▸ PROVIDED TEXT
——————

11.0 CHANGES TO FACILITY OPERATING LICENSE AND TECHNICAL SPECIFICATIONS 11.1 Changes to Facility Operating License The licensee proposed the following conforming change to the Operating License to reflect the EPU.

1. NPF-62, Section 2.C.(1): The maximum power level is revised to be 3473 MWt.

Justification for Change: The new maximum power level is 3473 MWt as evaluated in this SE.

11.2 Changes to Technical Specifications The licensee proposed conforming changes to the TS to reflect the EPU. Some of these changes are discussed in Sections 3.3.1 and 5.3. The remaining changes are discussed below.

1. TS Section 1.1, Page 1.0-5: The definition of RTP would be revised to be the proposed EPU maximum licensed power level of 3473 MWt.

Justification for Change: This is the new maximum licensed power level as evaluated in this SE.

2. TS Section 2.1.1.1, Page 2.0-1: The safety limit would be revised for fuel cladding integrity at low core flow and reactor pressure from the current 25 percent RTP to 21.6 percent RTP.

Justification for Change: The basis for the proposed safety limit is the transition to the SLMCPR which is based on the GE GEXL correlation. This correlation ensures that above the SLMCPR, 99.9 percent of the fuel rods will avoid boiling transition during plant transients. Therefore, based on the above, the staff concludes that the proposed safety limit is acceptable for EPU operation.

3. TS Section 3.1.3, Page 3.1-8: The proposed change is to the Note in the TS Condition D revising the percent RTP at which two or more inoperable control rods not in compliance with the banked position withdrawal sequence (BPWS) and not separated by two or more operable control rods, are required to be restored to operable status. The percent RTP has been revised from >20 percent RTP to > 16.7 RTP.

——————

▸ ACTIONS TO TAKE
- A) Replace "Click" with "Press" in the records from their first line up to and including the line with "tap(108, 68)", and write those lines out again with nothing else changed.
- B) Extend the text on the operating license and technical specification changes by continuing it from its last sentence.
The records that follow are unrelated to the text about the power uprate license changes.

——————

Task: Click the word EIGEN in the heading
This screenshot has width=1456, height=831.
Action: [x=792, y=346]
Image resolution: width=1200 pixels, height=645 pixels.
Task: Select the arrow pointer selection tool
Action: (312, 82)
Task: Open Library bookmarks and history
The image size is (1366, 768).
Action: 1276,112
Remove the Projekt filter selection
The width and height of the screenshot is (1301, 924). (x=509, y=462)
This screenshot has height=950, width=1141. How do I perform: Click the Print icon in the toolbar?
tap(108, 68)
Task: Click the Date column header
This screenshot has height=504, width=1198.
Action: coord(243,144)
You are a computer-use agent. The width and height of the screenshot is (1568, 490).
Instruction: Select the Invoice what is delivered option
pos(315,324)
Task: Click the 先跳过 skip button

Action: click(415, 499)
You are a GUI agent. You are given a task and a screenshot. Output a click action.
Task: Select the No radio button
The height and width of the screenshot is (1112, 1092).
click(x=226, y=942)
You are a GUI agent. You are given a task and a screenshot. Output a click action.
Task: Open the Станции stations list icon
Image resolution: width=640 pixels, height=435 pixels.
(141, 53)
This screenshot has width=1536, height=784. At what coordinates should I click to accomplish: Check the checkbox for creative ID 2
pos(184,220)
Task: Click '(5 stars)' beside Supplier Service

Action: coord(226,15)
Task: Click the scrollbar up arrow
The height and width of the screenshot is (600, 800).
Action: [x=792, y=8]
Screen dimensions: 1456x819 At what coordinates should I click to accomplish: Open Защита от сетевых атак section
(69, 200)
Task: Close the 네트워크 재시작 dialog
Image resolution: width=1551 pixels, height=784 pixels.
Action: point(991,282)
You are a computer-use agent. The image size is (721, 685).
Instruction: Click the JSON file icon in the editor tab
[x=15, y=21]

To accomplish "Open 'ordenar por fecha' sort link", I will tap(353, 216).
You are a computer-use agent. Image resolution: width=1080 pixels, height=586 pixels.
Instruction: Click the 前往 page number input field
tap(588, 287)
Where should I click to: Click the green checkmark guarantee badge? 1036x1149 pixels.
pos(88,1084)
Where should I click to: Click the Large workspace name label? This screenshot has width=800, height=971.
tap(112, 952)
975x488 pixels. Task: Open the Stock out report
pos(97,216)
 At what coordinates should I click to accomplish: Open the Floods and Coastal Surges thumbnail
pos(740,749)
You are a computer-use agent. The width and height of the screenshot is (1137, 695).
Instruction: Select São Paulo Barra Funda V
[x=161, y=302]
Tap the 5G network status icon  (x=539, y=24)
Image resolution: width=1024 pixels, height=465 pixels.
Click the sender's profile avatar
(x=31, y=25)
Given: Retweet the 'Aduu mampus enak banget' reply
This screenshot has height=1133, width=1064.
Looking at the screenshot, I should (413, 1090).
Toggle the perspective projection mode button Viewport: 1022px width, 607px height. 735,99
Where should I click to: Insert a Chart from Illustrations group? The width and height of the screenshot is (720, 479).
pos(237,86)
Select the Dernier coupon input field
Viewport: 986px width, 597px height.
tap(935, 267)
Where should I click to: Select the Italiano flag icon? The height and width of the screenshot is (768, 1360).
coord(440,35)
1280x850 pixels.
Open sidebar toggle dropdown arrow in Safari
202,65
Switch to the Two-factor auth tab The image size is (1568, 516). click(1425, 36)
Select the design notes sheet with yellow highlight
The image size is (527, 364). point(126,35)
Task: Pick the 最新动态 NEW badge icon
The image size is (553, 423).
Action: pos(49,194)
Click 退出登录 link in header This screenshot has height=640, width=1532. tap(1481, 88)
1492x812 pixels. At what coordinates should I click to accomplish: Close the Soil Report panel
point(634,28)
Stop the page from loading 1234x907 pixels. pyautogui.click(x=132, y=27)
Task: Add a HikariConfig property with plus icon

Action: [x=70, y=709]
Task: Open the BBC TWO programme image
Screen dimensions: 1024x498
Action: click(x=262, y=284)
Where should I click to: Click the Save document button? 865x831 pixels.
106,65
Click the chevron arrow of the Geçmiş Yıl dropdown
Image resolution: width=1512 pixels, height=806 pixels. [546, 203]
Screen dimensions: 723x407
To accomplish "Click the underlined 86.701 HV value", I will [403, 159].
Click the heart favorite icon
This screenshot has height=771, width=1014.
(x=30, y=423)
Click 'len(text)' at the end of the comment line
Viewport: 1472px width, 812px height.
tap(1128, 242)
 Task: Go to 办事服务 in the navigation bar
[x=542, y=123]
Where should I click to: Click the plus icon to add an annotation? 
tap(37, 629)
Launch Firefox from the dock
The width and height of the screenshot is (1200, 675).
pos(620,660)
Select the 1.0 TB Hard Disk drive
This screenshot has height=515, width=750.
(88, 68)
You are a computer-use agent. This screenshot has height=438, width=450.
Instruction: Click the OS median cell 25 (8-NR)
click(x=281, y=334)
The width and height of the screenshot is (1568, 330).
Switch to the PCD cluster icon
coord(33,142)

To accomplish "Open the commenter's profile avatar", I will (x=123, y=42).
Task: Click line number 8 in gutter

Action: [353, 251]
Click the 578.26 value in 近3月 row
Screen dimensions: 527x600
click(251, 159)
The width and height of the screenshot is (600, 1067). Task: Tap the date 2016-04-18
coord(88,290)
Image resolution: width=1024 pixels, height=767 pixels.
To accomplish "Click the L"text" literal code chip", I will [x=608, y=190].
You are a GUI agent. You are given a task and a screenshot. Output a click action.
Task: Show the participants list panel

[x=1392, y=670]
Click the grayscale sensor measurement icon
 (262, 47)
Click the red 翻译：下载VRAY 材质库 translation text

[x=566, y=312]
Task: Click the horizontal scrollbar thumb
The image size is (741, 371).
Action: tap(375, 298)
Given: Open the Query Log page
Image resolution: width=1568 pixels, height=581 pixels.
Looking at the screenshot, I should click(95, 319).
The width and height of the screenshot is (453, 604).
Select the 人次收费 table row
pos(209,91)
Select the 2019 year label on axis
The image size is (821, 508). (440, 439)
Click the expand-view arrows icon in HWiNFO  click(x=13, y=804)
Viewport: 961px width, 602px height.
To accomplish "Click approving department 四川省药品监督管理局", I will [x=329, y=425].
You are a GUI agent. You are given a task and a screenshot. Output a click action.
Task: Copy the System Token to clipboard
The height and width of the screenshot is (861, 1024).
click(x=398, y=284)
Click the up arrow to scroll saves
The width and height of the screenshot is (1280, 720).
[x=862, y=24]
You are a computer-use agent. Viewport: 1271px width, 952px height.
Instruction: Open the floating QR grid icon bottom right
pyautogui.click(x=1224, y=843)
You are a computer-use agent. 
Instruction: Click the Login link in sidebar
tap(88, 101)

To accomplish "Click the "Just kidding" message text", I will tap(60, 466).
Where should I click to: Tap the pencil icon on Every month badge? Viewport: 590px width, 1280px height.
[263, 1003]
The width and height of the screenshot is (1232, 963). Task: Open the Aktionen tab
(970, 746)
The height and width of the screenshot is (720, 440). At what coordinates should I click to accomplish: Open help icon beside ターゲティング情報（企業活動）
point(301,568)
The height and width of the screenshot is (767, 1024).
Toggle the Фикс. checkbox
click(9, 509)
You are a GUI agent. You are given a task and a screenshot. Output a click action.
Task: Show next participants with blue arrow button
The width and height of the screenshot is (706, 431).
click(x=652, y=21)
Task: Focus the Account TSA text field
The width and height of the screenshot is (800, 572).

——————

▸ SET OF ANSWERS
- A)
Task: Press the word EIGEN in the heading
This screenshot has width=1456, height=831.
Action: [x=792, y=346]
Image resolution: width=1200 pixels, height=645 pixels.
Task: Select the arrow pointer selection tool
Action: (312, 82)
Task: Open Library bookmarks and history
The image size is (1366, 768).
Action: 1276,112
Remove the Projekt filter selection
The width and height of the screenshot is (1301, 924). (x=509, y=462)
This screenshot has height=950, width=1141. How do I perform: Press the Print icon in the toolbar?
tap(108, 68)

- B)
Justification for Change: The new percent RTP is required to maintain the existing thermal power level under power uprate conditions for which the BPWS requirements are applicable. This is acceptable based on the information provided and the evaluation in Section 2 of this SE.

4. TS Section 3.1.6, Page 3.1-18: The proposed changes to the applicability section revise the RTP at which operable control rods shall comply with the requirements of BPWS.

The percent RTP has been revised from 20 percent RTP to 16.7 percent RTP.

Justification for Change: The new percent RTP is required to maintain the existing

thermal power level under power uprate conditions for which the BPWS requirements are applicable. This is acceptable based on the information provided and the evaluation in Section 2 of this SE.

5. TS Section 3.1.7, Page 3.1-23: The proposed changes in Figure 3.1.7-1 revise the SLC system weight percent sodium pentaborate solution concentration requirements. The figure has been revised from a 10.3 percent to a 10.8 percent minimum allowable concentration.

Justification for Change: The concentration was increased to comply with the ATWS rule 10 CFR 50.61. This is acceptable based on the information provided and the evaluation in Sections 6.5 and 9.3.1 of this SE.

6. TS Section 3.2.1, Page 3.2-1: The proposed changes to the Applicability, Required Action, and SR revises the RTP at which all average planar linear heat generation rates shall be less than or equal to the limits specified in the COLR. This RTP has been revised from 25 percent to 21.6 percent.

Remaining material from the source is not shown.